◆ **ACTIONS DEMANDÉES**
A. Extrayez du texte sur la réforme du régime des cultes le passage qui commence aux mots « II. UNE RÉFORME » et s'arrête après les mots « de l'Église romaine. ».
B. D'après le texte sur la réforme du régime des cultes, expliquez en une à trois phrases dans quel but la loi du 24 août 2021 a accru les contraintes administratives pesant sur les associations mixtes.

◆ **EXTRAIT CHOISI**
>>>>>
II. UNE RÉFORME DU RÉGIME DES CULTES QUI N'A PAS PRODUIT LES EFFETS ESCOMPTÉS S'AGISSANT DE LA RESTRUCTURATION DES CULTES EN FRANCE OU DE LA LUTTE CONTRE LE SÉPARATISME
La loi du 24 août 2021 a été dénoncée comme une remise en cause de compromis qui avaient été nécessaires pour apaiser la querelle religieuse en France à la suite de la loi du 9 décembre 1905. Rejeté par le culte catholique, ce régime ne s'est imposé que très progressivement, moyennant un aménagement spécifique destiné à préserver les spécificités de l'organisation hiérarchique de l'Église romaine.
La création, en 1924, des associations diocésaines70(*), assimilées par la jurisprudence à celles relevant de la loi de 1905, est l'aboutissement d'assouplissements considérables des contraintes posées à l'exercice d'un culte. L'article 4 de la loi du 2 janvier 1907 concernant l'exercice public des cultes avait ainsi permis la création d'associations ayant un but cultuel sur le fondement de la loi du 1er juillet 1901 sur le contrat d'association. L'État avait même admis, loin de l'intransigeance des premières discussions de la loi de Séparation, que les réunions pour l'exercice du culte puissent être tenues sur la base d'initiatives individuelles sur le fondement de la loi du 30 juin 1881 sur la liberté de réunion.
Or la loi du 24 août 2021 est revenue sur une part importante de ces assouplissements en alignant de fait, par son article 73, le régime de la partie cultuelle des associations dites mixtes relevant de la loi de 1907 sur celui des associations relevant de la loi de 1905, obligeant notamment à la tenue d'une comptabilité, et donc d'un compte bancaire, séparé de celle des activités culturelles ou sociales.
Cette augmentation des contraintes administratives avait pour ambition de rendre plus attractif le régime de la loi de 1905, qui ouvre la possibilité d'obtenir des dons et legs assortis d'avantages fiscaux pour les donateurs, régime complété par la possibilité nouvelle d'administrer des immeubles acquis à titre gratuit, c'est-à-dire de louer des biens reçus par donation et non affectés au culte et d'en tirer des revenus. Elle était présentée comme nécessaire pour la transparence des activités des associations cultuelles et ainsi éviter les dérives.
<<<<<
◆ **INFORMATIONS FOURNIES**
>>>>>
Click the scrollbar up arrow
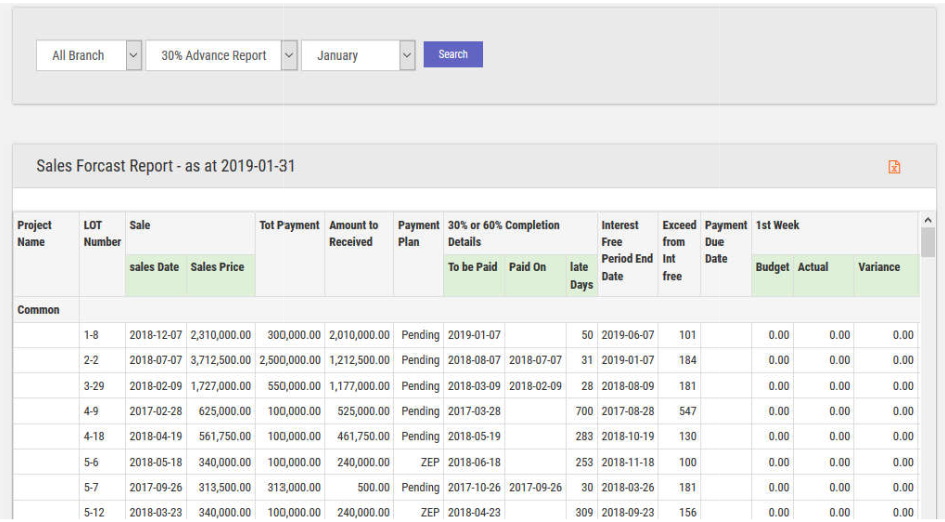Image resolution: width=945 pixels, height=522 pixels. pos(928,220)
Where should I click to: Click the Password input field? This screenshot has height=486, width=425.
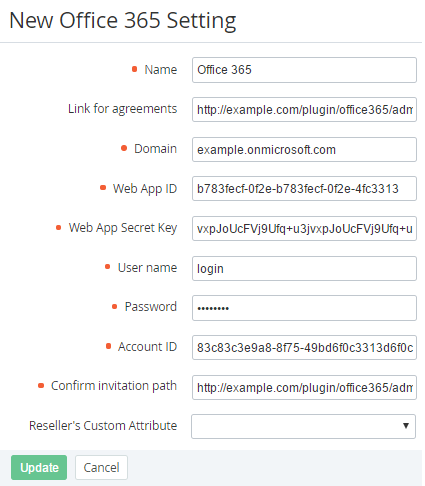pyautogui.click(x=304, y=308)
<<<<<
◆ **RÉPONSES AUX EXERCICES**
A.
II. UNE RÉFORME DU RÉGIME DES CULTES QUI N'A PAS PRODUIT LES EFFETS ESCOMPTÉS S'AGISSANT DE LA RESTRUCTURATION DES CULTES EN FRANCE OU DE LA LUTTE CONTRE LE SÉPARATISME
La loi du 24 août 2021 a été dénoncée comme une remise en cause de compromis qui avaient été nécessaires pour apaiser la querelle religieuse en France à la suite de la loi du 9 décembre 1905. Rejeté par le culte catholique, ce régime ne s'est imposé que très progressivement, moyennant un aménagement spécifique destiné à préserver les spécificités de l'organisation hiérarchique de l'Église romaine.

B. Cette augmentation des contraintes visait à rendre plus attractif le régime de la loi de 1905. Ce régime permet d'obtenir des dons et legs assortis d'avantages fiscaux pour les donateurs et, désormais, d'administrer des immeubles acquis à titre gratuit. Elle était aussi présentée comme nécessaire à la transparence des activités des associations cultuelles, afin d'éviter les dérives.